Telstra Corporation Ltd (ASX: TLS) is undoubtedly the most hotly watched stock in the ASX telco space.
There is plenty of negativity surrounding the telco stalwart, particularly from shareholders who have been burned by its plummeting share price over the last few years, not to mention unhappy customers who have been frustrated by poor service from offshore call centres for the better part of the decade – don't forget these unhappy customers are often shareholders too.
But no matter which way you cut it, Telstra's network advantage will be hard to beat, and despite the volatile future of the sector with the imminent advent of 5G technology, I think there's a good chance Telstra will remain the dominant player for the foreseeable future.
Here's why.
It's already number one
Telstra already holds the position of number one telecommunications company.
Sure, there is speculation it will be knocked from its pedestal by the likes of TPG Telecom Ltd (ASX: TPM), but I honestly think this is unlikely.
Telstra has come up against some hard times of late but it's never stopped investing to maintain its network, and its network alone offers up a pretty big advantage.
While there could be some chances for TPG to snatch market share in the upcoming 5G war, Telstra has an undeniable advantage, and its customer loyalty and brand preference also counts.
While many network users across Australia love to hate Telstra, they are also reluctant to move away from its offerings and this is unlikely to change overnight.
Yes, NBN could be an issue with transferring customers, but the full impact of that is uncertain for now, although it could complicate things when the 5G spectrum auction comes up in November.
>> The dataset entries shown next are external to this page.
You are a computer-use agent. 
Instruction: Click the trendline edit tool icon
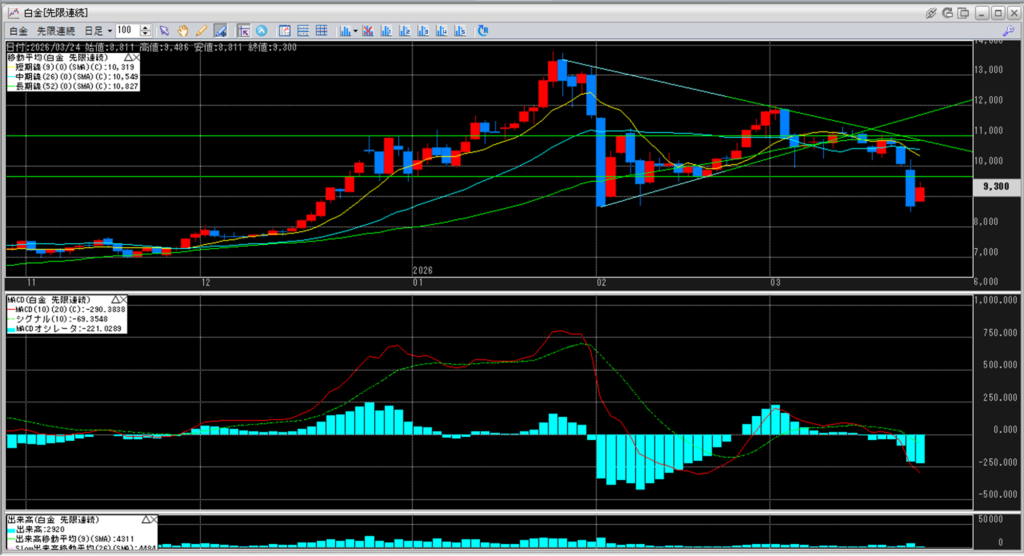pyautogui.click(x=220, y=31)
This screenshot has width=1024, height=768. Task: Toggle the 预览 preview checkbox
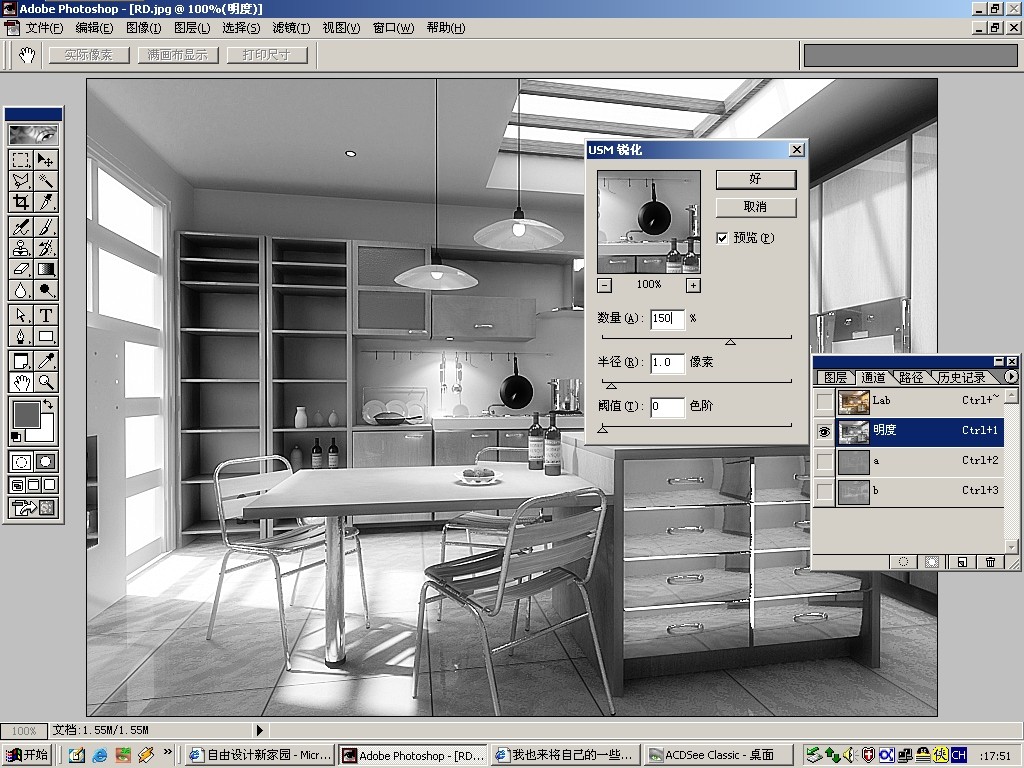[x=722, y=238]
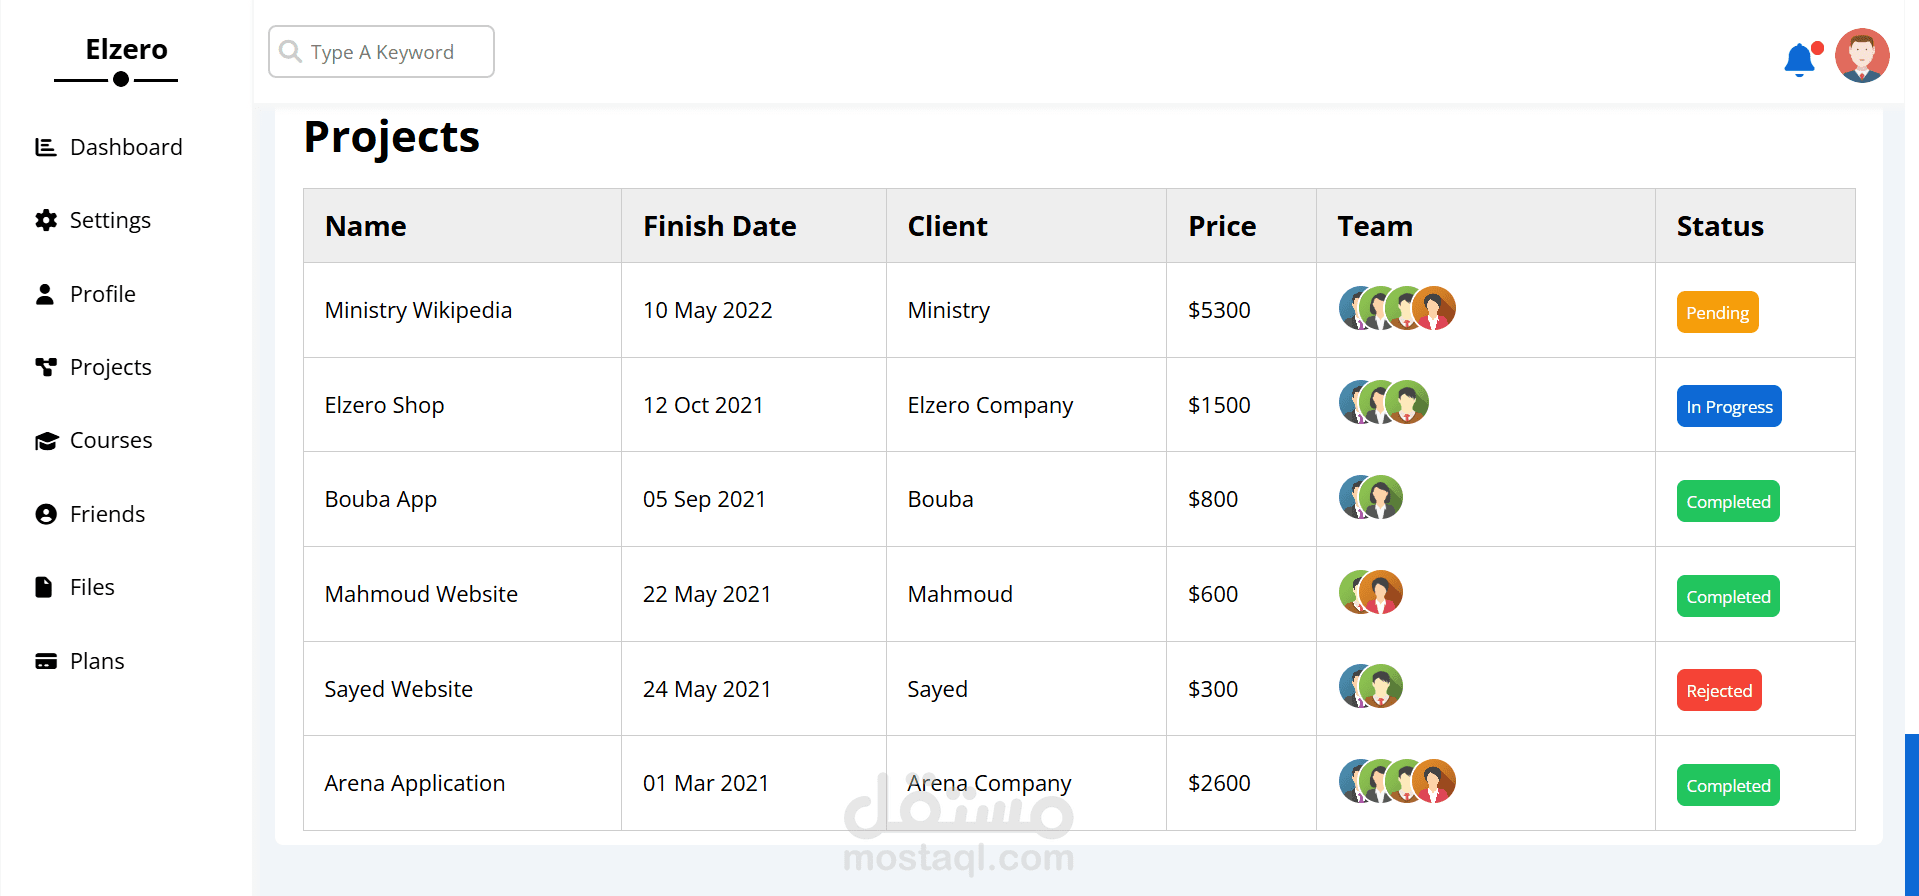Image resolution: width=1919 pixels, height=896 pixels.
Task: Click the Files document icon
Action: coord(44,587)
TPG and Vodafone Hutchinson Australia merger
Telstra shares rallied in mid-August – hitting a five-month high off the back of news of merger talks between TPG and Vodafone Hutchinson Australia.
TPG and Vodafone confirmed they had agreed a deal in relation to a potential combination of "two highly-complementary companies" although it has been underlined there is no certainty the ACCC will approve a deal.
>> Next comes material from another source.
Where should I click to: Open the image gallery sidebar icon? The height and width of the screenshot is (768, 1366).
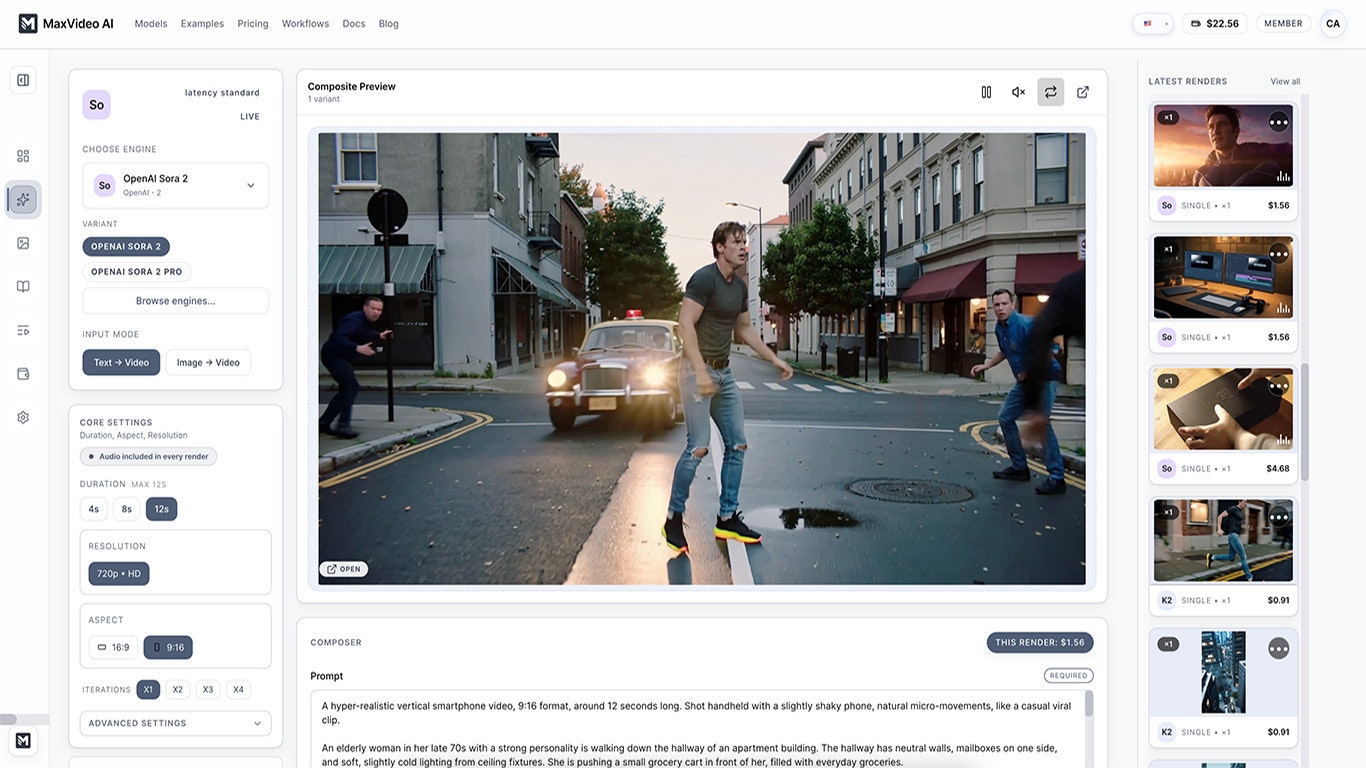(22, 242)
So what does this mean for Telstra?
A merger between TPG and Vodafone would likely see an end to aggressive discounting practices, and this will be music to Telstra's ears – and its margins.
If you take price constraints out of the picture, Telstra might be able to come closer to dividend expectations in the coming years – and this would certainly sway the sentiment of some investors in the right direction for Telstra, or at least convince some wannabe sellers to continue to hold.
Brokers' views are mixed
Some brokers have slapped sell ratings on Telstra of late, with Citigroup being one to remind investors to act cautiously and sell during any rally while other brokers have maintained holds on the stock.
But it pays to consider the viewpoint of brokers across the entire industry, with Citigroup itself concerned investors are too excited by the possible TPG merger – forgetting to consider the company still has very high levels of debt and is yet to prove itself other than to whip up some hype about mobile plan price cuts.
While Telstra has the existent customer base, experience and size to give it more capacity to cushion the impact of mobile earnings declines.
There is no doubt the industry is in for a shake up, but I highly doubt Telstra will accept being knocked off the ledge without a serious fight.
Meanwhile, Vocus Group Ltd (ASX: VOC) is desperately trying to assert itself in the space, but it has a long road ahead to gain customer and investor trust alike.